* [Exercise goal] Pictures aside, repeat every entry exactly.

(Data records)
+===+

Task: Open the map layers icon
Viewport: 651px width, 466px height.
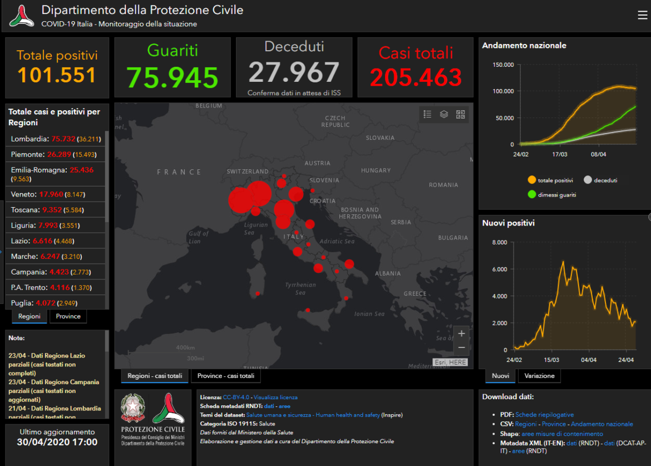Action: pyautogui.click(x=444, y=114)
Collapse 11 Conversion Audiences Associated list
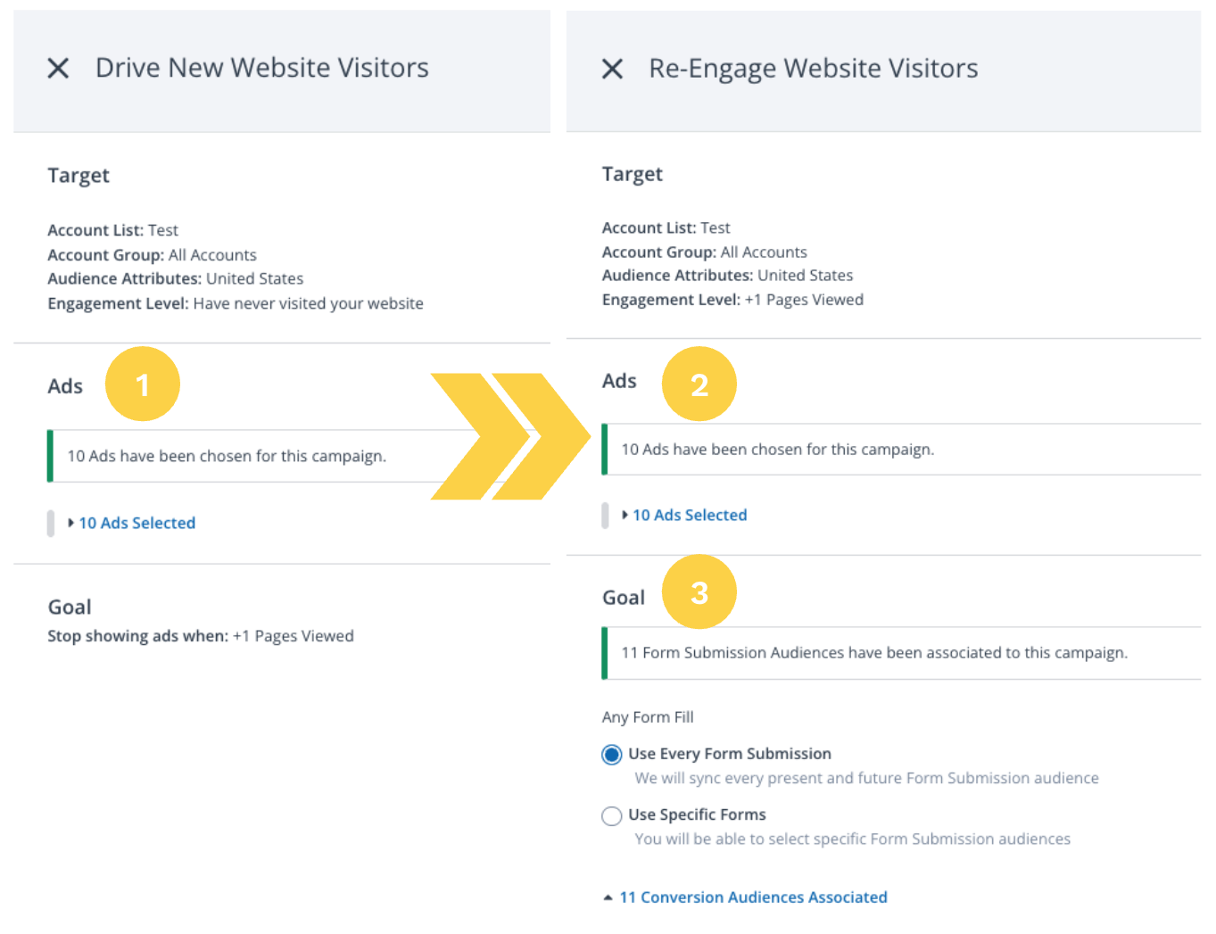This screenshot has width=1216, height=934. click(752, 897)
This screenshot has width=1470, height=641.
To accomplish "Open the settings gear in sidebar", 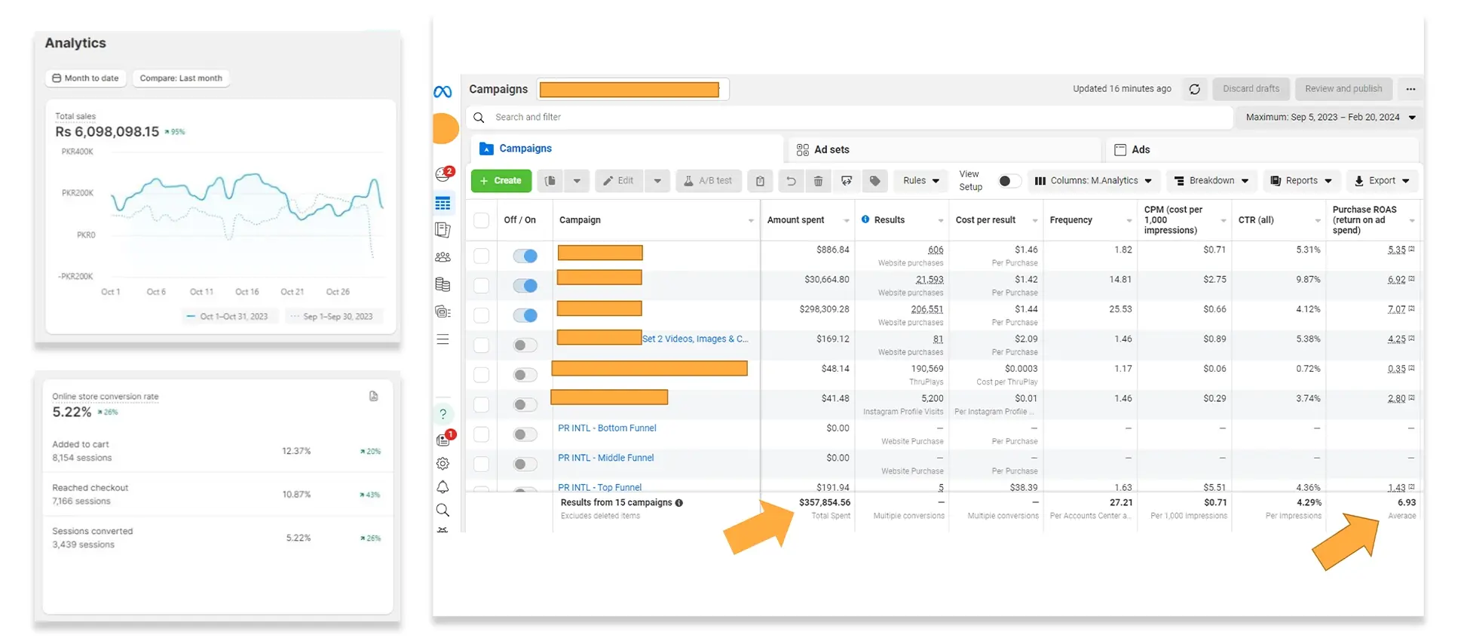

+===+

* [Written reply]
Task: Open the map layers icon
Viewport: 651px width, 466px height.
Action: pyautogui.click(x=444, y=114)
Collapse 11 Conversion Audiences Associated list
This screenshot has width=1216, height=934. click(752, 897)
This screenshot has width=1470, height=641.
To accomplish "Open the settings gear in sidebar", 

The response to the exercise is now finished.